Original publication
- Date of publication: July 2008
- Language: English
- ISBN: 1-58-240964-1

= Comic Book Tattoo =

American anthology graphic novel

Comic Book Tattoo is an Eisner and Harvey Award–winning anthology graphic novel made up of fifty-one stories, each based on or inspired by a song by American singer-songwriter Tori Amos, published by Image Comics in 2008. Rantz Hoseley, longtime friend of Amos, served as the book's editor. Together, Hoseley and Amos gathered eighty different artists to collaborate on the book. Comic Book Tattoo includes an introduction by another longtime friend of Amos, Neil Gaiman, creator of The Sandman series.

==Background==
From the start, it was decided that Comic Book Tattoo would not contain comic book versions of music videos for Amos's songs, nor illustrations created from literal interpretations of Amos's lyrics. Of her role in the project, editor Hoseley said, "It was very important to [Amos] that she see how the different creators were treating 'her girls' (the songs), but at the same time, not tying the creator's hands or make them feel restricted in any way and making sure that they felt the freedom to tell the kind of story that they felt strongly about." When approached to contribute to the project, the graphic artists were asked to create a story that reflects that which the songs make them feel.

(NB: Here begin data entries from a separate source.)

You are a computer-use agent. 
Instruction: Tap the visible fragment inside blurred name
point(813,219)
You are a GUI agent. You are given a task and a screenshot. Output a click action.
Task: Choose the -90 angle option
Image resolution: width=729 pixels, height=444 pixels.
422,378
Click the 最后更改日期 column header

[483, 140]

About the finished collection, Amos said, "I have been surprised, excited and pleasantly shocked by these comics that are extensions of the songs that I have loved and therefore welcome these amazing stories of pictures and words because they are uncompromisingly inspiring. It shows you thought is a powerful, formidable essence and can have a breathtaking domino effect."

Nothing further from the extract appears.